QUENTIN MEADOWS, APPELLANT,
v.
ROBERT H. KUHLMANN, SUPERINTENDENT, SULLIVAN CORRECTIONAL FACILITY, FALLSBURG, NEW YORK, ROBERT ABRAMS, ATTORNEY GENERAL OF NEW YORK, AND DENIS DILLON, DISTRICT ATTORNEY OF NASSAU COUNTY, APPELLEE



Appeal from a judgment entered September 25, 1986 in the Eastern District of New York, Thomas C. Platt, District Judge, denying a state petitioner's petition for a writ of habeas corpus. Affirmed.

Author: Timbers

Before: TIMBERS, PIERCE and ALTIMARI, Circuit Judges.

TIMBERS, Circuit Judge:

Quentin Meadows ("appellant"), a state prisoner, appeals from a judgment entered September 25, 1986 in the Eastern District of New York, Thomas C. Platt, District Judge, denying his petition for a writ of habeas corpus. 644 F. Supp. 757 (E.D.N.Y. 1986). The court held that the error, if any, in the admission in evidence of an identification, made during a lineup after the right to counsel had attached but when defense counsel was not present, was harmless. The court also held that, because appellant's Sixth Amendment right to counsel had not attached at the time appellant made certain incriminating statements, such statements were properly admitted for impeachment purposes.

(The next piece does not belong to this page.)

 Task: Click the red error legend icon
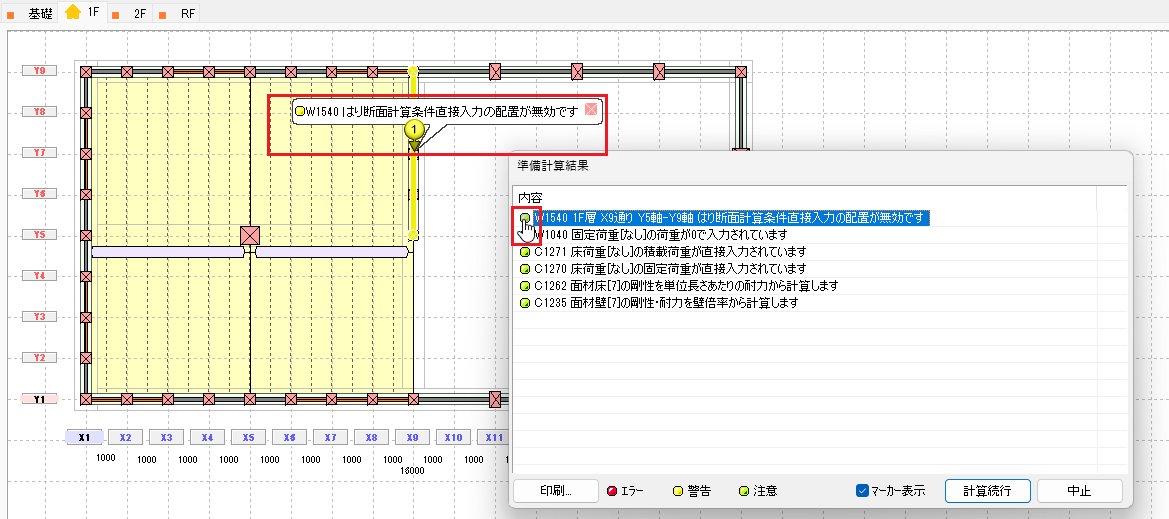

On appeal, appellant argues, first, that the admission in evidence of the identification made at the lineup when defense counsel was not present violated his right to counsel and that the error was not harmless beyond a reasonable doubt; and, second, that appellant was improperly impeached by the use of his incriminating statements, since the statements were taken in violation of his right to counsel after the right had attached.

We hold that any error in the admission of the lineup identification was harmless beyond a reasonable doubt, in view of the overwhelming evidence of appellant's guilt. We also hold that, although appellant's Sixth Amendment right to counsel had attached at the time he made the incriminating statements and the use of those statements for impeachment purposes was error, such error was harmless beyond a reasonable doubt.

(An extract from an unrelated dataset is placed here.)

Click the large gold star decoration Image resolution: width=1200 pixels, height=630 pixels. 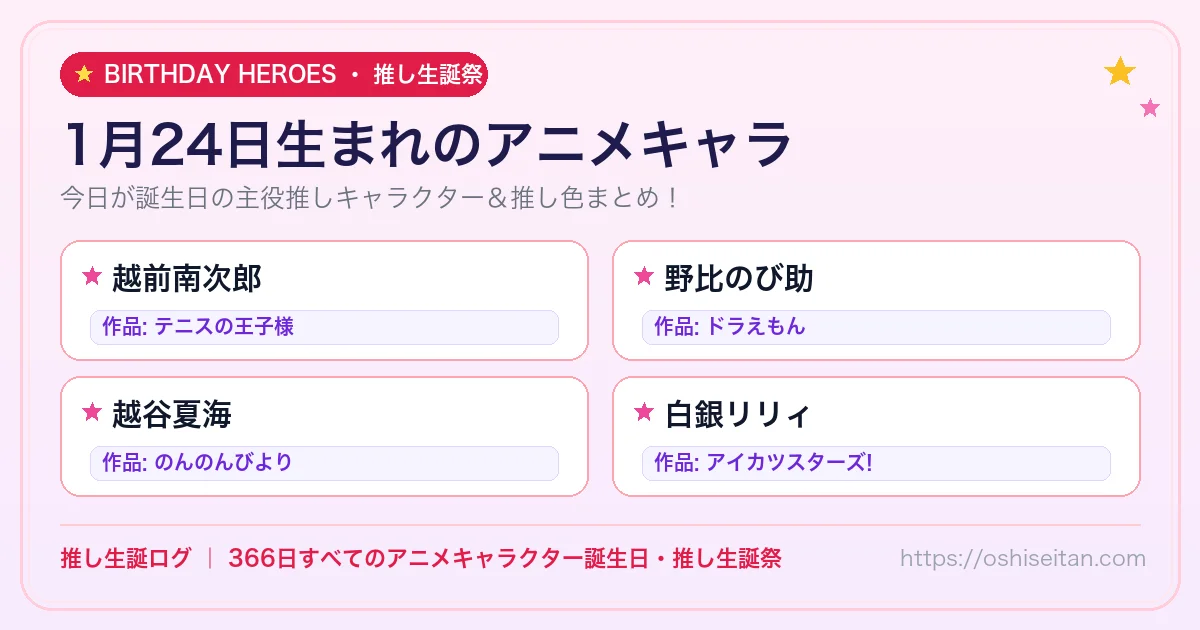pyautogui.click(x=1120, y=71)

We affirm the judgment denying the petition for a writ of habeas corpus, but we do so on grounds other than those set forth in the district court opinion.

I.

We summarize only those facts believed necessary to an understanding of the issues raised on appeal.

On the evening of October 21, 1980 three individuals were present at a gas station in Elmont, Long Island. Two of the individuals, John Taylor and Paul Cufalo, were attendants at the station. The third, James Alviti, was Taylor's cousin; he came to visit the attendants at approximately 9:15 P.M. Shortly after Alviti's arrival, appellant entered the gas station, displayed the butt of a gun to Taylor and Alviti, and ordered them into the back room where Cufalo was on the telephone. Forcing the three men to lie, or crouch, on the floor, appellant demanded money from them. Alviti had no money with him. After Taylor and Cufalo gave appellant their money, he fled, after having instructed the three victims to stay in the back room for fifteen minutes.

Taylor called the police and reported the robbery. When the police arrived, Taylor and Alviti gave detailed descriptions of the robber. Cufalo was unable to do so.

The next day Taylor and Alviti went to police headquarters to view some photographs and slides in an attempt to identify the robber. A slide presentation of individuals who fitted the general description, consisting of approximately sixteen slides, was made. Taylor and Alviti viewed the slide presentation together. When appellant's slide was shown, they simultaneously identified it as portraying the robber. A photographic array, consisting of approximately six photographs, was shown separately to Taylor and Alviti. Each of them again identified appellant and each gave statements to that effect.

On October 29, 1980 - eight days after the first robbery - Taylor again was at work at the gas station. His co-attendant that evening was Vincent Rizzuto. At approximately 9:15 P.M., while Taylor was at the gasoline pumps servicing a car, Taylor observed appellant enter the gas station. He asked the customer to call the police. The customer declined to do so. Taylor then entered the station where he found appellant holding Rizzuto at gun point. Appellant, addressing Taylor by his first name, ordered Taylor and Rizzuto into the back room where he robbed them. Appellant fled, again having instructed his victims to remain in the back room.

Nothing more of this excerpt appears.